Calls for review into social enterprise structure
Wednesday, 4th December 2019 at 8:28 am
A proposed restructure could mean big growth in the for-purpose business model
A government investigation into the legal structures of social enterprises could bring the leadership confidence it’s been missing, members of the social enterprise community say.
The Australian Law Reform Commission (ALRC) said in a report that an inquiry into social enterprise structures was needed, acknowledging that current structures were failing the needs of for-purpose businesses.
The ALRC report said the suggested inquiry would consider whether existing corporate structures should be adapted so a social enterprise could operate efficiently, or if entirely new corporate structures were needed.
The Social Enterprise Legal Models Working Group submission in the ALRC report noted that while the number of social enterprises in Australia is growing, “the lack of a dedicated corporate structure at law is a particular obstacle”.
“Social entrepreneurs are sometimes required to spend a disproportionate amount (for example $20,000) to set up a trust ensuring that the entity’s assets are protected and used only for the intended purpose, and to design a bespoke constitution to suit the organisation’s particular purpose,” the submission said.
The submission pointed to the United Kingdom, which in 2004 legislated for “community interest companies”, which means the government provides a range of model company constitutions, and online registration costs £27 (A$51).
“There are now over 14,000 registered community interest companies in the United Kingdom, with a total of around 30,000 anticipated to be registered by 2025,” it said.

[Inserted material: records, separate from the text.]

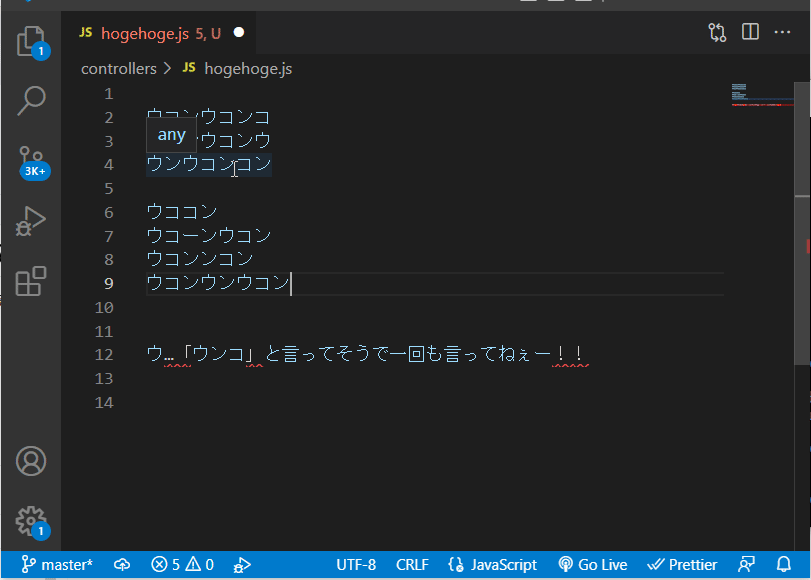Click the hogehoge.js breadcrumb item
The height and width of the screenshot is (580, 811).
pos(247,69)
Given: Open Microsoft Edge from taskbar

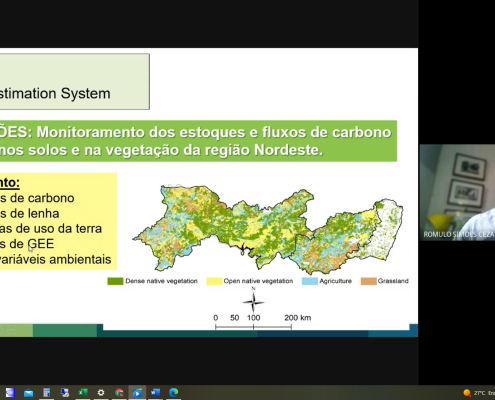Looking at the screenshot, I should click(173, 393).
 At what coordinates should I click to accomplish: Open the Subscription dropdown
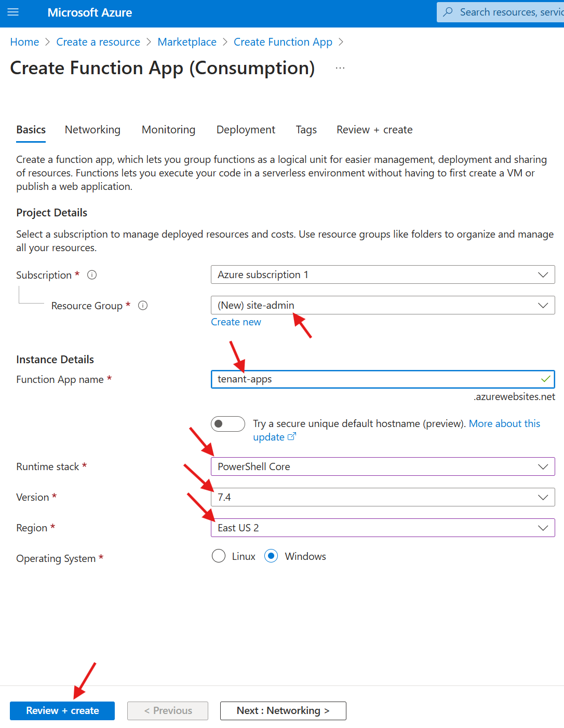tap(543, 274)
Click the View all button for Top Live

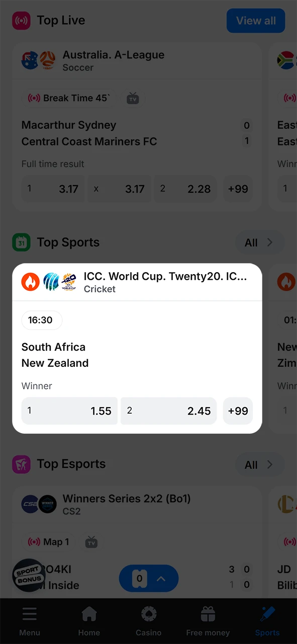click(256, 21)
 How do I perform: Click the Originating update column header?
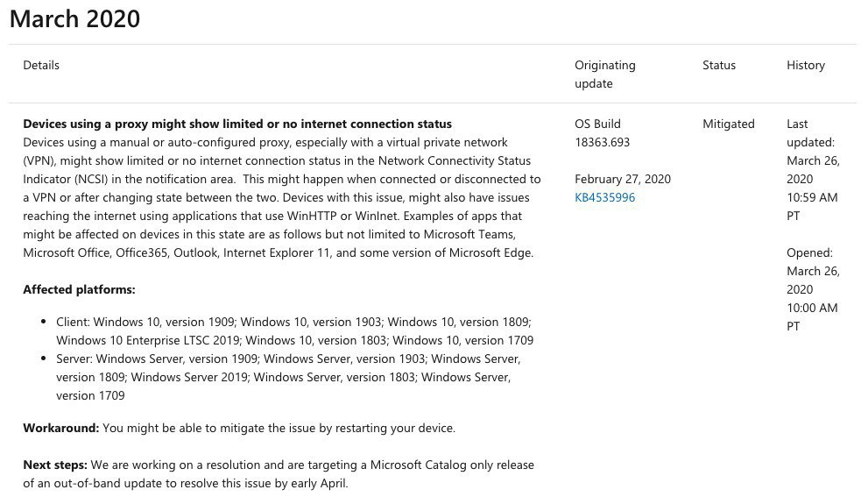(604, 74)
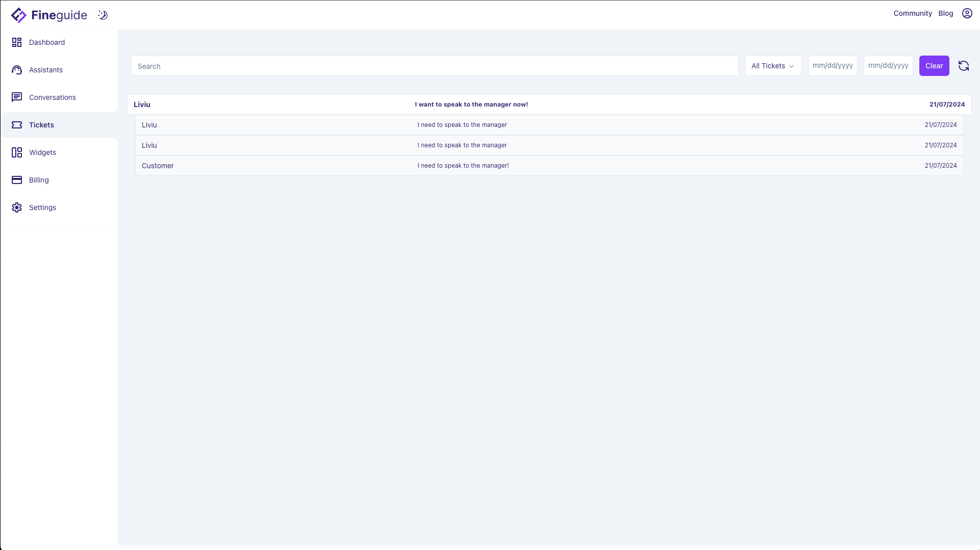The height and width of the screenshot is (550, 980).
Task: Click the Dashboard grid icon
Action: tap(17, 42)
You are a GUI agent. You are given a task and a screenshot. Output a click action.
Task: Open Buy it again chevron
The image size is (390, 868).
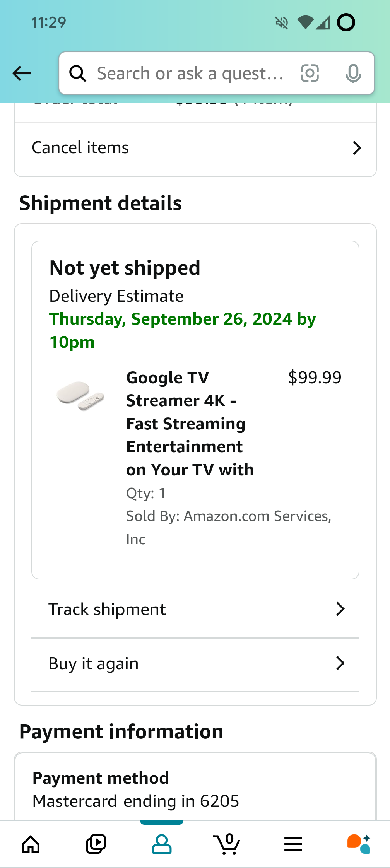tap(340, 663)
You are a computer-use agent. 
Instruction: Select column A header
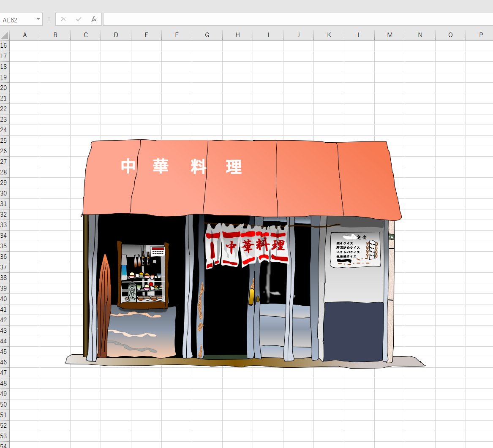[x=25, y=35]
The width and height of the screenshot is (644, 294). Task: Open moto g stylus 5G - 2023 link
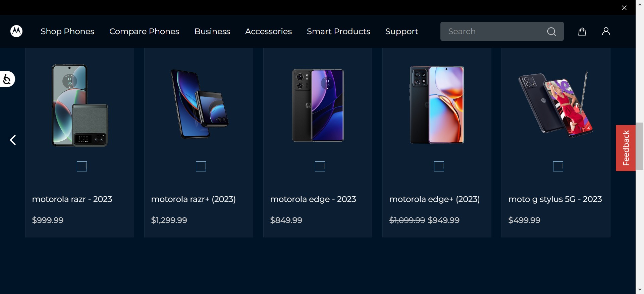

Anna Crabb, head of strategy and partnerships at B Lab Australia and New Zealand, told Pro Bono News that members of the social enterprise community have often felt stuck between the binary of not for profit and for-profit at the time of incorporation.
“Founders often tell us that they are concerned that being for-profit will mean that they have to compromise on their mission when they raise capital or if they decide to sell,” Crabb said.
“But the flip side is that if they were to structure as a not for profit then they wouldn’t have the funds to scale as quickly.”
Angela Perry, a lawyer and former-chair of Employee Ownership Australia, told Pro Bono News while the exact structure was up for debate, she said a “hybrid legal structure” which allowed maximum flexibility for social enterprise could be a good option.
“That means it would be within a company structure but has some kind of identification so that it is a social enterprise allowing it to have a mission lock and also an asset lock,” Perry said.
Crabb said she wanted the inquiry to deliver standards for accountability and transparency so that businesses could pursue profit and purpose simultaneously.
“We would like to see legal structures and clarity for business leaders, directors and investors so that the sector can thrive,” she said.
“Doing so will provide founders with more confidence to create and grow businesses in ways that generate profits and benefit the community and environment, and avoid costly work arounds.”
Perry added that defining legal structures would show for-profit businesses that having a community impact can be a normal way to do business.
“I think the more people that are operating within the social enterprise model, the more likely it is all for-profits will start thinking about impact,” she said.
The ALRC said the inquiry should take up to 12 months to finalise.
This article was updated on 4 December, correcting information that first stated the ALRC had launched an inquiry into social enterprise legal structures. The ALRC has put forward a proposal to the Commonwealth Attorney-General to launch the inquiry which has not yet been approved.